Oldest Coal Company in U.S. May Sell Mines in Bankruptcy Reorganization, Leave $398M in Retiree Benefits Unpaid

    By Greg Avery | December 27, 2018 | Denver Business Journal

    Westmoreland Coal is moving closer to selling mines to a group of creditors in its bankruptcy reorganization, wiping out existing shareholders and leaving hundreds of millions of dollars in retired miners’ health care and benefits unpaid.

    The Douglas County-based company, the country’s sixth-largest coal producer and oldest coal mine company still operating in the U.S., filed Oct. 9 for Chapter 11 bankruptcy protection in federal court in Houston.

    A judge’s order last week allows the company to proceed toward its planned coal mine sale next month.

    The order comes just after Gary Kohn, Westmoreland Coal’s CFO, submitted his resignation ahead of his Jan. 4 departure.

    Kohn had netted $1.2 million in incentive payments beyond is his $472,355 salary over the preceding 12 months.

    Westmoreland Coal reached a restructuring agreement with its creditors just ahead of filing for bankruptcy protection in the face of $1.1 billion in debt and an increasingly uncertain future for coal.

    “Our goal is to emerge as a stronger Westmoreland, better positioned to grow and thrive,” said Michael Hutchinson, the company’s interim CEO, in a written statement at the time.

    Westmoreland, incorporated in Pennsylvania in 1854, and its subsidiaries employ 2,971 people at 19 mines in six western U.S. states and two Canadian provinces. The company recorded $850 million in coal sales in the 12 months prior to seeking bankruptcy protection.

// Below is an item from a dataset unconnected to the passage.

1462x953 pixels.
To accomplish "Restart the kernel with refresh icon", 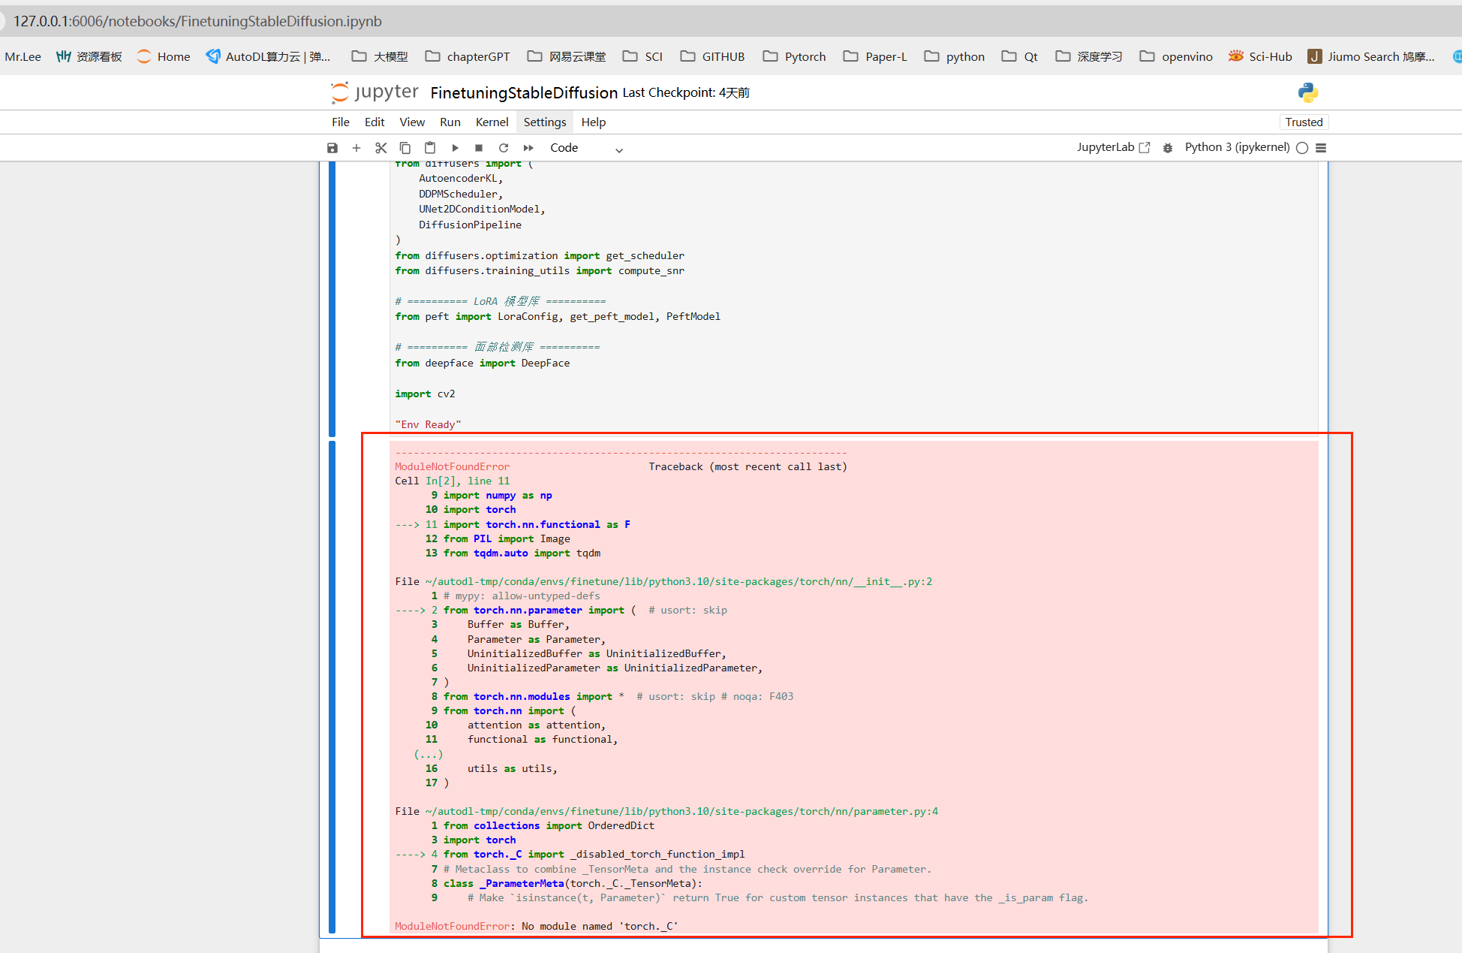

    Its reorganization plan proposes an auction transferring its core mine assets to secure creditors, providing them ownership in the new business in proportion to their share of Westmoreland Coal’s debts.

    The holders of secured liens, worth between $390.1 million and $670 million, could be fully repaid if the creditors’ stalking horse bid succeeds, according to Westmoreland Coal’s bankruptcy filings.

    Holders of general unsecured claims worth between $740 million and $930 million would get nothing, court documents show.

    Among the claims that wouldn’t be paid are retiree health care benefits worth $334.5 million, pension payments of $41.7 million and $21.8 million in funding for treating miners’ Black Lung disease.

    There’s also concerns about what happens to any mines the secured creditors don’t want to buy — concerns primarily focused on Westmoreland Coal’s mines in Kemmerling, Wyoming and in Ohio.

    They look most likely to be left out of the creditors’ purchase and liquidated because there’s no obvious future buyer for their coal, said Peter Morgan, a Denver-based Sierra Club attorney monitoring the bankruptcy.

    Westmoreland’s other mines have long-term contracts or neighboring power plants as customers, he said.

    A pair of insurers have argued for the rejection of Westmoreland’s plan, saying it’s unclear what money will be available for reclamation of mines left out of the sale to the stalking horse bidder.

    Similarly, the Sierra Club’s concern is that Westmoreland’s acquired mines find new life with the reorganized company while the Kemmerling and Ohio mines could be left without funding for employees or reclamation.

    The bankruptcy court set a Feb. 13 date to hear specifics of such concerns.

    The process so far has appeared more focused on the sale to secured creditors and less focused on the assets that might not be acquired or what happens to those workers and the mine reclamation obligations, Morgan said.

    “I am increasingly very, very worried about how Westmoreland is moving ahead on these parallel tracks,” Morgan said. “It’s going to get harder to return to and find money for that.”

    About 1,386 shareholders of the company’s common stock, which was de-listed from NASDAQ’s main exchange April 25, would have their ownership stakes wiped out if the reorganization and asset sale goes through as planned, according to a U.S. Securities and Exchange Commission objection filed in the case in early December.

    The SEC had pushed to get Westmoreland to change the way its plan would release company officials from liability — even those with no apparent connection the Chapter 11 reorganization — for potential securities law violations.

    Meanwhile, retired miners have written to bankruptcy court Judge David Jones asking that their retirement medical benefits be preserved.

    “Please do not break the promises that was made to take care of retirees and their spouses,” wrote Alva Ray Trail, 75, a resident of West Virginia. Trail said he’d been on the mining company’s health insurance since 1965 and has arthritis and respiratory difficulties from breathing rock dust.

    His is one of several miners’ letters entered into the court record since Westmoreland filed for bankruptcy protection.

    The company has active labor contract obligations to 871 active union miners, according to court documents, and to hundreds of retirees.

    Even though the Sierra Club has pushed to stop burning coal, it’s hard to watch how difficult the process can be for people who work in the industry, Morgan said.

    “We think this transition is inevitable and in some ways overdue, but the Sierra Club wants it to be just and equitable,” he said.